- **What to produce**: Which lines in the listing below contain "Output"? Copy each of them.

- **Extracted data**:
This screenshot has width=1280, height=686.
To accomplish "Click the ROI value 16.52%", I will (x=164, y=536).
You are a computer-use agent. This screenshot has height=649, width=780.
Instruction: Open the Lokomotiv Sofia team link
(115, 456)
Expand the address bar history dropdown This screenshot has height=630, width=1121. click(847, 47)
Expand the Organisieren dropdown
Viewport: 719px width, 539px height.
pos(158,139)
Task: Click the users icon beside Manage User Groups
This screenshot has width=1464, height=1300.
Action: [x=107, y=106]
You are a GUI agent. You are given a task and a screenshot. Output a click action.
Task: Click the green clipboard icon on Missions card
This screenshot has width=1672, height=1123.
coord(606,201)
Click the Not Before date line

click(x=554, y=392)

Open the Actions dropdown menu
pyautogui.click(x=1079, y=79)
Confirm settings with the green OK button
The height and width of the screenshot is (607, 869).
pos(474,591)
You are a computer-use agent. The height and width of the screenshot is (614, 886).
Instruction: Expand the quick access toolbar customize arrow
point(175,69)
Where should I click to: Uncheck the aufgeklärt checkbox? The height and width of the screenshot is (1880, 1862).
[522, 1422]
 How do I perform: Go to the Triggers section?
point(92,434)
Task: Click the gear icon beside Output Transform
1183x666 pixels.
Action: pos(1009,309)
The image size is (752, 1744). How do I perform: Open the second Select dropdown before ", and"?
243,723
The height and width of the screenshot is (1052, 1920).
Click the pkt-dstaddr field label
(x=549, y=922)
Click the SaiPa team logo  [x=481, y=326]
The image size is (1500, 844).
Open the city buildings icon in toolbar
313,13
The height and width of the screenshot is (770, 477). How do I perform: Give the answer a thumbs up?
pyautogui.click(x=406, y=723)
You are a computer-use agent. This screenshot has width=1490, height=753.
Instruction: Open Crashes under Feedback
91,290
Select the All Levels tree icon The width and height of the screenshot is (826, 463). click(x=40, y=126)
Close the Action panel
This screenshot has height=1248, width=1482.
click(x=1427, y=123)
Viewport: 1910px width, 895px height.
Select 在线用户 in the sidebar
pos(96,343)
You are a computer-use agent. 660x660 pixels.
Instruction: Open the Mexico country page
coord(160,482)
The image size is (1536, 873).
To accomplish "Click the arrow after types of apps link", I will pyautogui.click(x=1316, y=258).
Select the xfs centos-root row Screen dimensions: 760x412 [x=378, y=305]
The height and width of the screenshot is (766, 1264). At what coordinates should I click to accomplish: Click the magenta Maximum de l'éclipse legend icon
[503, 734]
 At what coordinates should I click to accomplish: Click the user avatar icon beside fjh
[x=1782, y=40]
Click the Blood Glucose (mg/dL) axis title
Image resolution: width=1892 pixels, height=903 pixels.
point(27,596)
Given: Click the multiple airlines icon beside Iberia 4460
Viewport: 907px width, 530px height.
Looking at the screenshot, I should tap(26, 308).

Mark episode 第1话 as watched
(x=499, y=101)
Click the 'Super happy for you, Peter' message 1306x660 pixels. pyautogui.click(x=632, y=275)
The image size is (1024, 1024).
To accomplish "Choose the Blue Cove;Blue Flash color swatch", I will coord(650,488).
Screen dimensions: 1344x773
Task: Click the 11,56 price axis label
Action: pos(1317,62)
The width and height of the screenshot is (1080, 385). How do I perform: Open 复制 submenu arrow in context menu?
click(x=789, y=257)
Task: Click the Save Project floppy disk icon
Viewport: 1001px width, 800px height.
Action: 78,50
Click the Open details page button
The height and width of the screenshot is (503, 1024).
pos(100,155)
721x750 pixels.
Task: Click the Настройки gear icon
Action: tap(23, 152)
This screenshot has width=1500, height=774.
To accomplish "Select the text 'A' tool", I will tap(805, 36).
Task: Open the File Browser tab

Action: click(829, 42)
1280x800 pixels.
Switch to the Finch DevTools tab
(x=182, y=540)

- **Completed task**:
You are a GUI agent. You are given a task and a screenshot. Output a click action.
Task: Click the gear icon beside Output Transform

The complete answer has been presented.